=== Instructions to follow ===
Recast the items as a JSON list of strings, from the first line up to and including the line containing "итальянский (58, 1863)", with one string per line and blank lines left out.

=== Exercise input ===
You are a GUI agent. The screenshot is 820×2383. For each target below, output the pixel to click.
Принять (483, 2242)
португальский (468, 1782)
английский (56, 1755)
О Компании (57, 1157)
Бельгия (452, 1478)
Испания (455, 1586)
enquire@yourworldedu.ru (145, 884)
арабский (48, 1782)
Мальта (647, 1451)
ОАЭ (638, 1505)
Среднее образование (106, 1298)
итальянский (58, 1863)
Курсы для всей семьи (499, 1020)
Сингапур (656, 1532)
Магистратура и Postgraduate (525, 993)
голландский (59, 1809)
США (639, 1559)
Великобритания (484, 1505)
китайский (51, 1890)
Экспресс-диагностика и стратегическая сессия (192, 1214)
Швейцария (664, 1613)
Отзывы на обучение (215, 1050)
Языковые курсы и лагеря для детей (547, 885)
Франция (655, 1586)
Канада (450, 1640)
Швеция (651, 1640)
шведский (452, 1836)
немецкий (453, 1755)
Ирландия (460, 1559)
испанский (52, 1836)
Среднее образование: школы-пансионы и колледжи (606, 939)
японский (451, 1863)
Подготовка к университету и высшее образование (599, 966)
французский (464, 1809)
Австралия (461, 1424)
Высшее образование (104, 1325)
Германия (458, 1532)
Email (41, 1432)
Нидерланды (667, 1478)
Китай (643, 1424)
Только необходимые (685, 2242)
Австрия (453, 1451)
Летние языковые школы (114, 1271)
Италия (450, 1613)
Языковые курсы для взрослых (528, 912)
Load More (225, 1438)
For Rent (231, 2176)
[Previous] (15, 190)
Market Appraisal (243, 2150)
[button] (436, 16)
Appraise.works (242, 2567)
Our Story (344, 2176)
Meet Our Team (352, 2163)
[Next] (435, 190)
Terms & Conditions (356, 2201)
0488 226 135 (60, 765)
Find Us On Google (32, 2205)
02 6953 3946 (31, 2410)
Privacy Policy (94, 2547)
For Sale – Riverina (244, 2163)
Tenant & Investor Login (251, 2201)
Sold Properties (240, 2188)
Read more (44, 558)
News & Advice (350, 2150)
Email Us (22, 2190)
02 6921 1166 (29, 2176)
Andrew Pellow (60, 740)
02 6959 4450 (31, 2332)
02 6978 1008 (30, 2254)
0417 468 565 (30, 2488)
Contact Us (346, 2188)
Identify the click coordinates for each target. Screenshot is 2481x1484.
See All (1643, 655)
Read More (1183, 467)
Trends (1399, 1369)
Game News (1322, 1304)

=== Exercise output ===
[
  "You are a GUI agent. The screenshot is 820×2383. For each target below, output the pixel to click.",
  "Принять (483, 2242)",
  "португальский (468, 1782)",
  "английский (56, 1755)",
  "О Компании (57, 1157)",
  "Бельгия (452, 1478)",
  "Испания (455, 1586)",
  "enquire@yourworldedu.ru (145, 884)",
  "арабский (48, 1782)",
  "Мальта (647, 1451)",
  "ОАЭ (638, 1505)",
  "Среднее образование (106, 1298)",
  "итальянский (58, 1863)"
]